Review: Archie Henderson
20 Battles – Searching for an SA way of war, 1913-2013, by Evert Kleynhans and David Brock Katz (Delta Books)
“In war, prepare for peace; in peace, prepare for war.” It’s one of the more famous quotes from Sun Tzu, general, philosopher, strategist and author of The Art of War, written more than 2,500 years ago.
It applies to many walks of life – especially in the corporate world – but Evert Kleynhans and David Brock Katz are more interested in its literal meaning.
Both are civilians and also military men.
Kleynhans, an officer in the armoured corps, left the military to become head archivist at North West University where he discovered the stored Ossewabrandwag papers. From those he unearthed fascinating new details of the organisation’s fifth-column activities in South Africa during World War 2. He left the university to take up a lecturer’s position in the Department of Military History at the Faculty of Military Science at Stellenbosch University – the famed Military Academy at Saldanha.
Katz is a serving officer in the Andrew Mlangeni Regiment (which, as the South African Irish, earned battle honours in two world wars and the Border War). He is a lecturer and research fellow at the academy.

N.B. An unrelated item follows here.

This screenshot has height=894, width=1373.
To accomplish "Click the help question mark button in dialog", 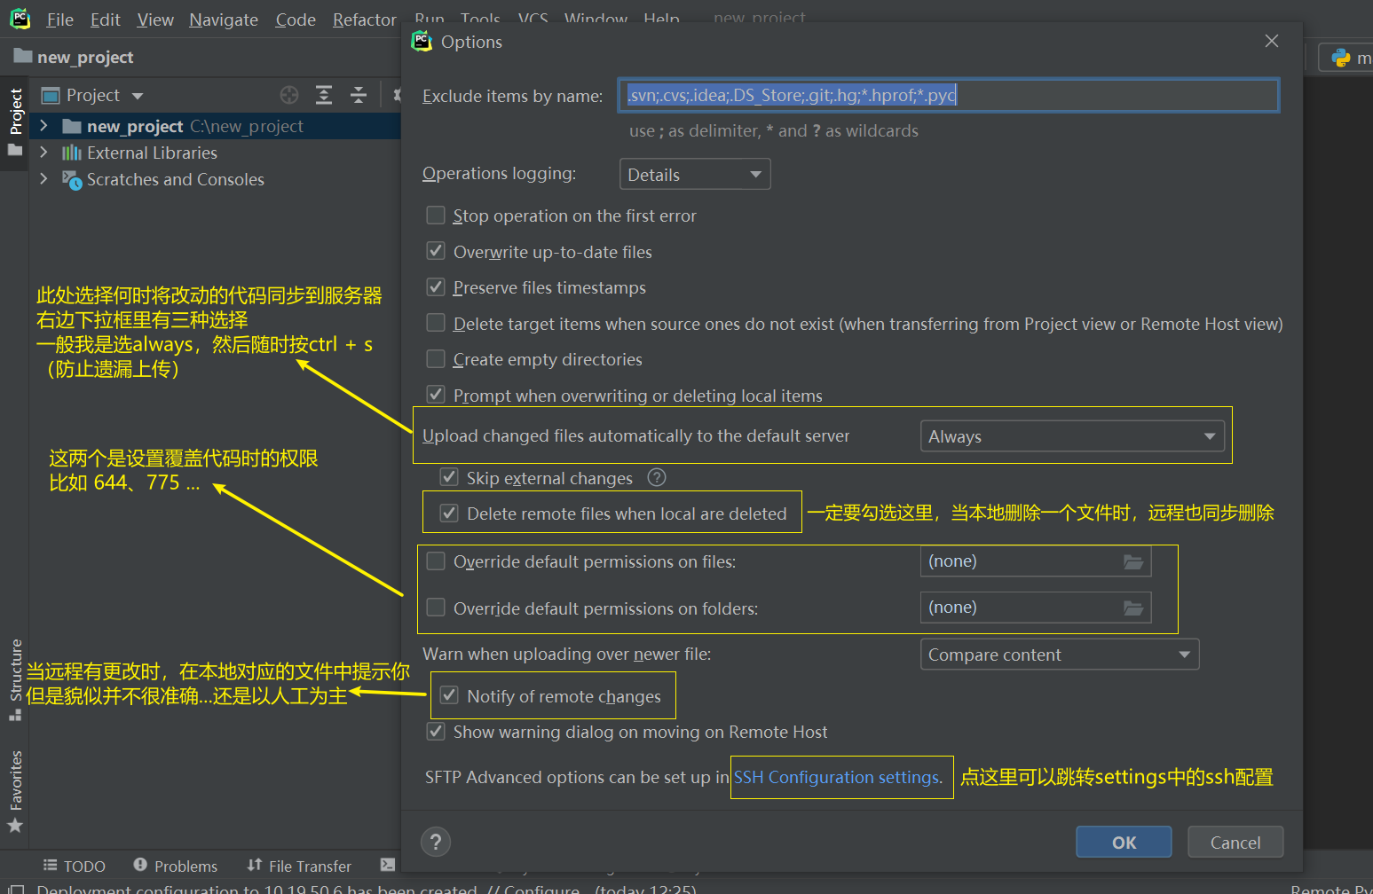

Their latest book was motivated in part by Sun Tzu’s aforementioned maxim. To prepare for war, any country first needs to discover what method of war suits it. Russia, with its vast human resources, has a brutal method of just pouring cannon fodder against the enemy (a strategy that appears not to be working too well in Ukraine right now). The US, on the other hand, has a more nuanced approach that dates back to its Civil War of “bringing superior force to bear”.
It worked well in the Iraqi wars but not in pacifying the defeated – a lesson from Vietnam that needed to be learnt all over again in the Middle East.
South Africa’s approach, since the beginning of colonialism, has been a method of movement and avoiding excessive casualties.
So Kleynhans and Katz have selected 20 battles over the past 100 or so years in an attempt to find South Africa’s way of war.
The search begins in 1913 with industrial strikes, just a year after SA’s first national army was established, the Union Defence Force. The UDF would become the SA Defence Force after World War 2 and the SA National Defence Force after 1994.
The core of its origins remain essentially British in its discipline, training and command structure. Elsewhere it has had to adapt. In places it did so brilliantly. In some of the major Angolan battles, its mechanised battle groups, led by outstanding commanders, prevailed against a larger enemy, who also had air superiority.
In other areas it failed dismally. In set-piece battles of World War 2 in the Western Desert, when it was under British supervision, it was deployed in static positions and became vulnerable. However, when allowed room to manoeuvre in the same theatre, it was magnificent. Even today, British military experts are complimentary about South Africa’s armoured-car exploits in the desert.
The trouble is, as the authors point out, that even today, the defence force remains unsure of its doctrinal future. Sun Tzu would not have given it a pass mark.
The reason for this is that the SANDF’s history has not been coherently assembled over the past 100 years. A nation can make the right calls about its military only if it understands its past, and learns from its mistakes.
Kleynhans and Katz, with their dogged research and prolific writing, are making a huge effort to correct that shortcoming.